• _Source passage_

────────────────

Then again, the folks Angle beat to win the nomination weren’t exactly world class politicians, either. Establishment pick Sue Lowden — who Tea Party activists in Nevada hated because, as party chairwoman, she had dared to cross Ron Paul during the 2008 presidential primary campaign — was leading for months. Until she collapsed suddenly, after babbling about people bartering chickens for healthcare and drawing legal challenges over a campaign bus. Businessman Danny Tarkanian never managed to get any buzz for his own race, which seemed to be grounded entirely in the fact that his father had coached the UNLV Runnin’ Rebels.

Still, it says a lot that given a choice between Angle and the Republican who endorsed chickens for healthcare, Reid’s team preferred Angle. (And in fact, his statement on the race didn’t even mention his opponent, as he aimed for the high road instead.) Reid’s performance in poll after poll in Nevada has been abysmal, with barely a third of voters approving of the way he does his job. But aides have said for months that the race would sharpen once it settled into a contest between Reid and an actual opponent. And Angle’s record, which didn’t get much exposure during the GOP primary, gives them some good ammunition to work with.

────────────────

• _Material provided_
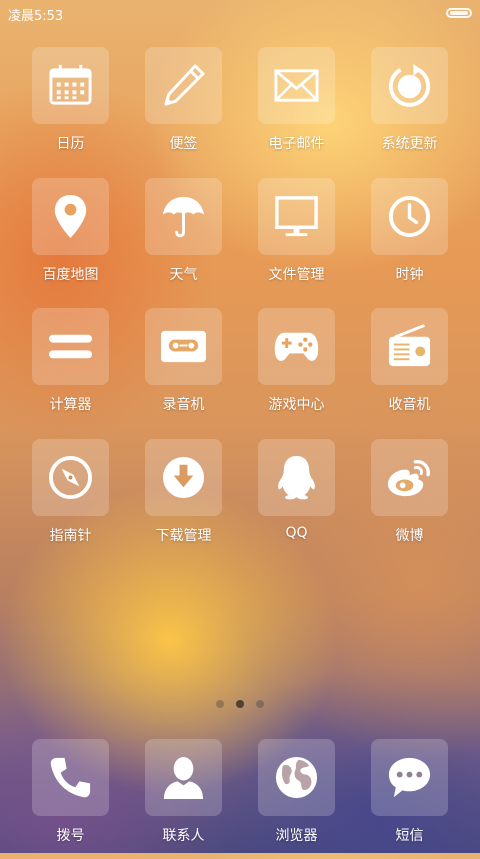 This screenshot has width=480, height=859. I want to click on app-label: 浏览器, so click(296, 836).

────────────────

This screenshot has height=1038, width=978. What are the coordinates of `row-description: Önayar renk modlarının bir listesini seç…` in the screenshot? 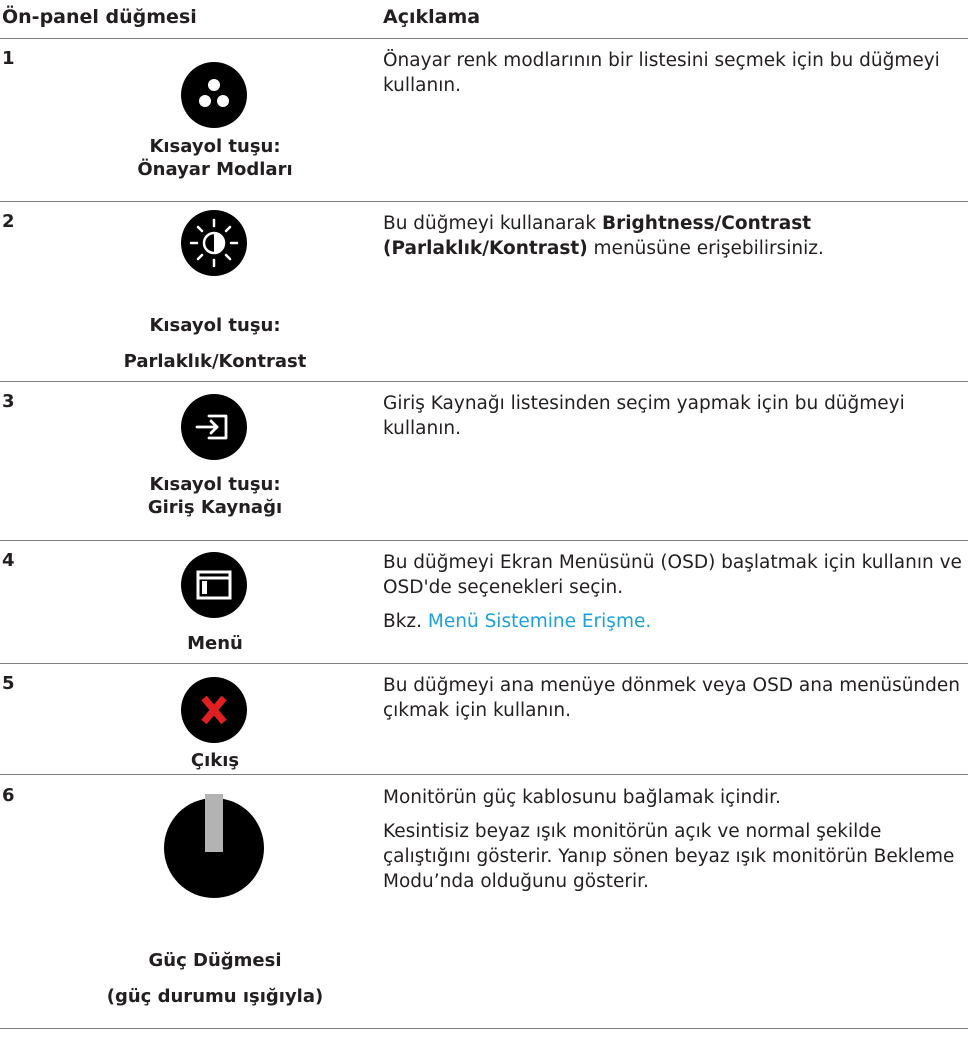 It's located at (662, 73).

────────────────

• _Explore the material_
a) According to the passage on the Nevada Senate race, why did Tea Party activists in Nevada hate Sue Lowden?
b) Write out the portion of the passage on the Nevada Senate race starting at "Then again, the" and ending at "UNLV Runnin’ Rebels.".
The material has no connection to the passage on the Nevada Senate race.

• _Answers given_
a) As party chairwoman, she had dared to cross Ron Paul during the 2008 presidential primary campaign.

b)
Then again, the folks Angle beat to win the nomination weren’t exactly world class politicians, either. Establishment pick Sue Lowden — who Tea Party activists in Nevada hated because, as party chairwoman, she had dared to cross Ron Paul during the 2008 presidential primary campaign — was leading for months. Until she collapsed suddenly, after babbling about people bartering chickens for healthcare and drawing legal challenges over a campaign bus. Businessman Danny Tarkanian never managed to get any buzz for his own race, which seemed to be grounded entirely in the fact that his father had coached the UNLV Runnin’ Rebels.